Об английской любви к театру
aconite26 — 13.02.2023Никто не помнит, как начинается у Шекспира комедия «Укрощение строптивой». Это потому, что к «Введению», к рамочной истории, с которой начинается пьеса, никто в конце не возвращается, про неё просто забывают.
А рамочная история там такая. Какой-то лорд возвращается с зимней охоты и видит лежащего у входа в кабак мертвецки пьяного нищего (на самом деле он не попрошайка, а медник, лудильщик, но что происходило с реальными доходами английского населения в шестнадцатом веке — это долгая и печальная история).
Аристократ решает позабавиться и даёт распоряжения своим слугам отнести пьяницу в свои лучшие покои, помыть и переодеть, а когда проснётся — всячески угождать, и убедить его, что на самом деле он благородный лорд, только что пришедший в себя после долгой душевной болезни. Своему пажу он приказывает переодеться в женское платье и изображать жену выздоравливающего, а если не получится выдавить слёзы радости, использовать натёртый в тряпочку лук.

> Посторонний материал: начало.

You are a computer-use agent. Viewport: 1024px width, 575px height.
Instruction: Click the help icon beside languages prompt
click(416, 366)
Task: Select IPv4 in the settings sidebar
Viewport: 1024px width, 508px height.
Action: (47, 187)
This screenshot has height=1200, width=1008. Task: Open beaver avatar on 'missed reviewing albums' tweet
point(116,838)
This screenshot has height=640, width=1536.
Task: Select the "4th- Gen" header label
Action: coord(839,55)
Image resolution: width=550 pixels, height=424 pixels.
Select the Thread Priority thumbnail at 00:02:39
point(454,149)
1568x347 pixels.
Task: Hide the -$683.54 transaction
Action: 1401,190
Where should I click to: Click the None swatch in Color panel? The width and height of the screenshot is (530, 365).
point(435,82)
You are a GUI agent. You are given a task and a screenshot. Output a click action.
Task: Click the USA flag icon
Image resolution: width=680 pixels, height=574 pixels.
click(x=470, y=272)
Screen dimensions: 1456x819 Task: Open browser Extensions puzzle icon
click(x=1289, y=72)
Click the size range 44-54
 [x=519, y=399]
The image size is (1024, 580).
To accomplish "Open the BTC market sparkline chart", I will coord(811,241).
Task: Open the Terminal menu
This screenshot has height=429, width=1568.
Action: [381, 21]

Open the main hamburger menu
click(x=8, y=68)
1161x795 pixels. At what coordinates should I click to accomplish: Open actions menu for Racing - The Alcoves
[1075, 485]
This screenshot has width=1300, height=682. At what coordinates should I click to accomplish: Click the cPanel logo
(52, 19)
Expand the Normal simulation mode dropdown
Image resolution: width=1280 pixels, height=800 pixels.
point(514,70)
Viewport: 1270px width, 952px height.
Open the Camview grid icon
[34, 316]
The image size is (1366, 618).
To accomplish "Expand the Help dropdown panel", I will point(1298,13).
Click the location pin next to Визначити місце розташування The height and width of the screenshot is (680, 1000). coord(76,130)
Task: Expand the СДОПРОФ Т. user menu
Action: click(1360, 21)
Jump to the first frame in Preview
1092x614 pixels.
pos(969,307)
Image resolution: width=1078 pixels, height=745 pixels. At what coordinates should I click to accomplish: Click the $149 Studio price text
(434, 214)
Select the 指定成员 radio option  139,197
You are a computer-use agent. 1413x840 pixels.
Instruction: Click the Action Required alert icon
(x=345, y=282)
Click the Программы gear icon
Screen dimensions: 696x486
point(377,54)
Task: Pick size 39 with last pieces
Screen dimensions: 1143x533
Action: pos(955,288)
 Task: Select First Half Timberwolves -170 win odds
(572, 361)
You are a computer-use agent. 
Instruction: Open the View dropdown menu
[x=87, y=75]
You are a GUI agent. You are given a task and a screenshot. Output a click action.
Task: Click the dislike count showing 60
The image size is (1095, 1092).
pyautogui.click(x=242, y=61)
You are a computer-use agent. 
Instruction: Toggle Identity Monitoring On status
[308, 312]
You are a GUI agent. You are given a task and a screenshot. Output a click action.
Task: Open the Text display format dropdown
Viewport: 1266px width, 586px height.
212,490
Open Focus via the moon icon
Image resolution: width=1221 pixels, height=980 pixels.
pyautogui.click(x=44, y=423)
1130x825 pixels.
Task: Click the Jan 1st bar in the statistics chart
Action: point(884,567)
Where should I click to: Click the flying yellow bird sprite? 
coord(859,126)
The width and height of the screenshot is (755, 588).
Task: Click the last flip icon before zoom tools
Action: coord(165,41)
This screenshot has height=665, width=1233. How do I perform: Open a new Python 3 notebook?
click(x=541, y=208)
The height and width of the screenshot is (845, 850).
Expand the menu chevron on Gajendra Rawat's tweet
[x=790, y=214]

Тут же, по удачному совпадению, в имение заглядывает труппа бродячих актёров, и хозяин распоряжается, чтобы они сыграли комедию перед одним чудаком, который никогда не видел театрального представления, но чтобы ни в коем случае не смеялись, если он будет вести себя странно.
Хозяин уверен, что если окружить нищего роскошью и подобострастием, он не сможет не «забыться» — то есть не начать вести себя неподобающе своему истинному положению, чем он надеется позабавиться намного больше, чем актёрской комедией.
И вот уже несколько месяцев я вспоминаю этого господина из «Введения» каждый раз, когда вижу известного политического персонажа, вопреки всяким протоколам одетого в трикотаж цвета хаки, в окружении разных других персонажей в отутюженных дипломатических костюмах, изображающих подобострастное уважение. И каждый раз, когда слышу, как его компания называет канцлера Германии ливерной колбасой и выкидывает разные другие коленца, над которыми другим актерам категорически запрещено ржать или ещё чем-либо выдавать свои истинные реакции.
Просто надо помнить, что в конце «Укрощения строптивой» к несчастному лудильщику Кристоферу Слаю (над которым сыграли прежестокую шутку) никто не возвращается. И автор, и почтенная публика просто забывают о его существовании, эту рамку закрывать уже неинтересно.
P.S. Естественно, введение не может не резонировать тематически с самой комедией — основной сюжет, как все помнят, о том, как забывшуюся молодую девчонку с садистским удовольствием «ставят на место».